Francisco Javier Bernad Morales
Por contra, el monoteísmo establece una radical distinción entre el Creador y las criaturas, de tal modo que aquel deviene inasible e indefinible. Toda afirmación sobre él, incluidas las que siguen, no tiene más que carácter metafórico, pues el intelecto y el lenguaje humanos son limitados y no pueden dar cuenta del Señor. Únicamente sugieren de manera torpe su grandeza. Cuando predicamos su existencia, hemos de entender que nos referimos al Ser en plenitud, no a un ser contingente, acotado en el tiempo y el espacio. Su existir no es, al contrario del nuestro, un devenir, sino que se identifica con el ser. No puede propiamente tener nombre, ya que nada hay semejante a él de lo que deba distinguirse. Es el abismo insondable, el Ein Sof de la Cábala.
Pero
este ser absolutamente trascendente, no está, sin embargo, separado del mundo.

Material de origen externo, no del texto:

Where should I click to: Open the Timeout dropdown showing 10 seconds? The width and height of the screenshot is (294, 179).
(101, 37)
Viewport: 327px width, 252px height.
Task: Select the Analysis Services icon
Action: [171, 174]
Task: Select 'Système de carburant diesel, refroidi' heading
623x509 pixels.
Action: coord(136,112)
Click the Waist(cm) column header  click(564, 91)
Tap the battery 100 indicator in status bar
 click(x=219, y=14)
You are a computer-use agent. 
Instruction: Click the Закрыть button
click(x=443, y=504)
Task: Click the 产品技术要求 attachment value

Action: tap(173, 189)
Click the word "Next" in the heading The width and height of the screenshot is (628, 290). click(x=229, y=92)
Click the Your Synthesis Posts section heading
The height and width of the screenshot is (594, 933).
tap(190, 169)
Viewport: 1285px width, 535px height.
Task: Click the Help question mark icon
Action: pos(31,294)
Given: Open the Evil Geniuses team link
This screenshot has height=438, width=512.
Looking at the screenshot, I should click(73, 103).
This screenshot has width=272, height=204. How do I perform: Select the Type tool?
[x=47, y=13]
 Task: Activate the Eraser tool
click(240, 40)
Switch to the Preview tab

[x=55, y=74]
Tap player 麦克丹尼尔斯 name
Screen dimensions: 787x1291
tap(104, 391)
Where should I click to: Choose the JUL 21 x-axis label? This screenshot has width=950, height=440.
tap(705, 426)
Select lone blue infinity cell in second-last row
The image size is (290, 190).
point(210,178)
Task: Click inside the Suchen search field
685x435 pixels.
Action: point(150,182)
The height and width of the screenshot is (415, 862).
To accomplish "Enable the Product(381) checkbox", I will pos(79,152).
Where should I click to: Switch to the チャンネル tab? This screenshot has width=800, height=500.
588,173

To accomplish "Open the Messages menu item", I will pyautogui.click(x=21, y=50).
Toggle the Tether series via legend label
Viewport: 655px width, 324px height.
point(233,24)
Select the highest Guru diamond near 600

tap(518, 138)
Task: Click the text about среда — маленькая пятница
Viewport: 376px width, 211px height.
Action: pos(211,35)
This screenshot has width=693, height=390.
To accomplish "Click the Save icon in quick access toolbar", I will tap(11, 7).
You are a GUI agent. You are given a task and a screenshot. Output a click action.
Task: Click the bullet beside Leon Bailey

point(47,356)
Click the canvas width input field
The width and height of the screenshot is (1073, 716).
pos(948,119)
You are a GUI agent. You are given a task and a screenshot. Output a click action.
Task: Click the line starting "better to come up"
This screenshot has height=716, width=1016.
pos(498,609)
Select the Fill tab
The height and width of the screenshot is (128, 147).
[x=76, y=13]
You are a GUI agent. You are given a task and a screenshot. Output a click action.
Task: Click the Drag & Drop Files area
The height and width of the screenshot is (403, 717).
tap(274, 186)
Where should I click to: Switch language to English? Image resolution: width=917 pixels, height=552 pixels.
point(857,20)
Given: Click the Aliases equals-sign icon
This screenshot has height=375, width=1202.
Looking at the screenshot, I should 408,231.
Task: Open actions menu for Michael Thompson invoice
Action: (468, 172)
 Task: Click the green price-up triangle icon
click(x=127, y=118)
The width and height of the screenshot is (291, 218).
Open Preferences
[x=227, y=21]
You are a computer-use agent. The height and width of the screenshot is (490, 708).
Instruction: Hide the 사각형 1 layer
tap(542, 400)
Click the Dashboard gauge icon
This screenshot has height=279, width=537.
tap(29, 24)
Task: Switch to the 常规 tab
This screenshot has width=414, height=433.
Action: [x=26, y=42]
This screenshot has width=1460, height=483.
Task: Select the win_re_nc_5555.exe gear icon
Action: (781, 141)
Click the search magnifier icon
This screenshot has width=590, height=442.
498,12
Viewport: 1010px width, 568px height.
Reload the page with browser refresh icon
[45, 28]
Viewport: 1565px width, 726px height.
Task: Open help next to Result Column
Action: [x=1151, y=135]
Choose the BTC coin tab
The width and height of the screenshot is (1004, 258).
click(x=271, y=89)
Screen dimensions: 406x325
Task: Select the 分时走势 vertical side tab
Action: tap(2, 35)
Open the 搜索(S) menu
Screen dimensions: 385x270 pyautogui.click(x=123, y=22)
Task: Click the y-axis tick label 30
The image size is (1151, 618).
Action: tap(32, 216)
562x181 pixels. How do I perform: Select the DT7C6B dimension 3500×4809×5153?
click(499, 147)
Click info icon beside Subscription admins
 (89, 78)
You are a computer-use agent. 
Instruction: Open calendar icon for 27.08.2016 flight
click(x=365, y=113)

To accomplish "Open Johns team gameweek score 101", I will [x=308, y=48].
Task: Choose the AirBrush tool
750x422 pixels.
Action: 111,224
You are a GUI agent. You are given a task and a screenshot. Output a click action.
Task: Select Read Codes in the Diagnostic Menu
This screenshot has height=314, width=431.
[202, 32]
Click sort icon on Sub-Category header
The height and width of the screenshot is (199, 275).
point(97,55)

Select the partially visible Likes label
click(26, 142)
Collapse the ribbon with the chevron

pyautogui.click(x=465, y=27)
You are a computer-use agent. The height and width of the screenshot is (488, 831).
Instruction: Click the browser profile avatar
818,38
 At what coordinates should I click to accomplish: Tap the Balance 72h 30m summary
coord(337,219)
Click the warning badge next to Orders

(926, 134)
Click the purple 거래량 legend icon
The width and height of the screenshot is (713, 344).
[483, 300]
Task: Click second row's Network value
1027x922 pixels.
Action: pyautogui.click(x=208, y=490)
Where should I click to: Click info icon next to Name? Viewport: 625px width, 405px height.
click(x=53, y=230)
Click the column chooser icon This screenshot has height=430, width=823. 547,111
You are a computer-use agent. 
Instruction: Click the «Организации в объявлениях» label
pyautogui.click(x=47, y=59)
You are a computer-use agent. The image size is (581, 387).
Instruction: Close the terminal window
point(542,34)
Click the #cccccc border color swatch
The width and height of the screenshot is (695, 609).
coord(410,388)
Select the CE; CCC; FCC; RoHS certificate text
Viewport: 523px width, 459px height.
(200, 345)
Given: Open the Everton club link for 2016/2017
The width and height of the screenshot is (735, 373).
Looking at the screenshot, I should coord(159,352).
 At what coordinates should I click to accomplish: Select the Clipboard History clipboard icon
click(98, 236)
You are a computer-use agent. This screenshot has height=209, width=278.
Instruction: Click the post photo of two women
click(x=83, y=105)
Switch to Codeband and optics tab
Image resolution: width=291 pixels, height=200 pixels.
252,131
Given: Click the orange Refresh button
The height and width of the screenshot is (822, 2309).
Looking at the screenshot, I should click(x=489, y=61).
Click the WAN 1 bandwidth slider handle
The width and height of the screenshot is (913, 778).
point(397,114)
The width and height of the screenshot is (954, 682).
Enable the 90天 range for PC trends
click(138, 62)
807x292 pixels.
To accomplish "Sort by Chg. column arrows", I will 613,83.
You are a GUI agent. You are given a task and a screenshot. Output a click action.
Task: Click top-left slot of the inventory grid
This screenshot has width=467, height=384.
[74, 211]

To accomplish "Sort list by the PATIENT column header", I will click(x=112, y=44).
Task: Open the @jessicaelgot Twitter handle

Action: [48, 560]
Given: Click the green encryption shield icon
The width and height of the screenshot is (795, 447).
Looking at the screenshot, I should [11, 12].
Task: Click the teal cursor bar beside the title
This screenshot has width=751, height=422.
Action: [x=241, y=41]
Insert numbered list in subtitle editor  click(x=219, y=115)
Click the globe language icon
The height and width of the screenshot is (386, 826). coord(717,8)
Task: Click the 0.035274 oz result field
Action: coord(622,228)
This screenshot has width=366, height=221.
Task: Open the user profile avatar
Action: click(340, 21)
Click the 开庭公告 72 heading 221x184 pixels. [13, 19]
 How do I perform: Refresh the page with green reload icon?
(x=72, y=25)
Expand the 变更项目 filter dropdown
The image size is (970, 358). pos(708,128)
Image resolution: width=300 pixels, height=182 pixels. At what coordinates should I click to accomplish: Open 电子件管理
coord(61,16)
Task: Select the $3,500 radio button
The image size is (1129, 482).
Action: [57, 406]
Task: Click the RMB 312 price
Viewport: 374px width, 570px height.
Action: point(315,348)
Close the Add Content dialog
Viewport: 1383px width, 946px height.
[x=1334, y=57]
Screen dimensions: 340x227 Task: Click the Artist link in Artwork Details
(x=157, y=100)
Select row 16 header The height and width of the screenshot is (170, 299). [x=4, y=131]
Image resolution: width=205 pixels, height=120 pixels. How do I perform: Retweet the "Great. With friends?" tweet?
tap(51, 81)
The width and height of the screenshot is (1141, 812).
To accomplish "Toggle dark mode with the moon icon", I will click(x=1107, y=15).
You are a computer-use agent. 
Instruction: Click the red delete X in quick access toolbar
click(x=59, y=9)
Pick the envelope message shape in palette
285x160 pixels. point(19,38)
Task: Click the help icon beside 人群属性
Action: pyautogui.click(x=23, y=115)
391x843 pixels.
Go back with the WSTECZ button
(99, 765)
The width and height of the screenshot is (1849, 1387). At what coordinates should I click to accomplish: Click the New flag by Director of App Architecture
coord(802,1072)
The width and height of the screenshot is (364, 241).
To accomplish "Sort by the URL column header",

No es un espíritu impasible ajeno a nuestro sufrimiento; tampoco el gran
relojero que imaginaron los deístas de la Ilustración, ese demiurgo que pone en
marcha la naturaleza y se desentiende de ella. Por el contrario, se trata de un
ente personal, que por su propio impulso se revela a los seres humanos. Es el
que hace la promesa a Abraham, el que libera a Israel de la esclavitud en
Egipto y establece con él una alianza, el que entrega la Torá. También, para
nosotros, los cristianos, el que asume la naturaleza humana y carga sobre sí el
peso de nuestros pecados. El que por nuestra salvación muere en la cruz y el que
para guiarnos desciende en Pentecostés.